In un editoriale a cura di Marcus Munafò, redattore capo per il giornale accademico "Nicotine & tobacco Research", spiega che il tabacco è diverso dalle sigarette elettroniche.

L' editoriale intitolato  “Are e-cigarettes tobacco products?” ("le sigarette elettroniche sono prodotti del tabacco?") a cura di Marcus Munafò, redattore capo, spiega che la rivista userà il termine "prodotti del tabacco" solo per descrivere articoli che contengono tabacco in senso stretto, cioè derivato dalle foglie del tabacco.

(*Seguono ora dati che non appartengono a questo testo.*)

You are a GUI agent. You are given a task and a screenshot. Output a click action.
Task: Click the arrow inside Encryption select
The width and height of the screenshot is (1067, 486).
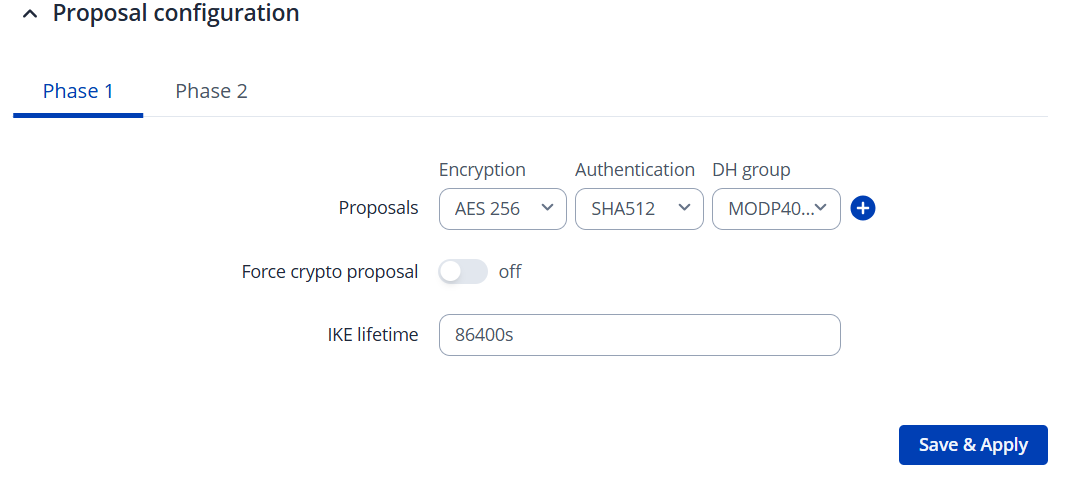tap(547, 208)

Il cambiamento è importante perché Nicotine & Tobacco Research è la più importante rivista accademica incentrata esclusivamente su argomenti legati al tabacco e alla nicotina.Scartare la terminologia utilizzata nella definizione della FDA di "prodotti del tabacco" può segnare una svolta nella conversazione sullo vaping tra gli scienziati sul campo.

Nel suo editoriale, Marcus Munafò spiega che:

"Descrivere ed assimilare le sigarette elettroniche come prodotti del tabacco è un fenomeno particolarmente statunitense."

In pratica la definizione che artificialmente tutti i prodotti contenenti nicotina (essendo un derivato del tabacco) è in gran parte un prodotto del tabacco stesso  ha dato alla FDA la possibilità e l'erronea congruenza di "ritenere" che le sigarette elettroniche fossero prodotti del tabacco.

Il resto del mondo non è legato alla definizione americana - e non c'è ragione per cui una rivista scientifica debba onorare una descrizione legale / normativa statunitense di tali prodotti . Notando che i prodotti della terapia sostitutiva della nicotina (NRT) come gomma e cerotti non sono classificati come tabacco, Munafò dice:

"Come una rivista scientifica, le definizioni sono importanti e una decisione legale in un singolo paese non è una base solida per determinare se una certa definizione è valida."

In un paragrafo che esplora le varie convenzioni di denominazione scientifica per i prodotti a base di vapore, Munafò rifiuta correttamente ENDS (sistema elettronico di somministrazione di nicotina) perchè lo reputa impreciso. Non tutti i vapori sono elettronici, e non tutti gli e-liquid contengono nicotina. Invitando gli autori a utilizzare i nomi specifici per vari prodotti, il Prof. Munafò spiega che:

"La terminologia utilizzata dovrebbe essere chiara, non ambigua e scientificamente appropriata".

Gli esperti si sono lungamente domandati perché i ricercatori non possano semplicemente usare i nomi che noi - utenti e inventori - abbiamo dato ai prodotti.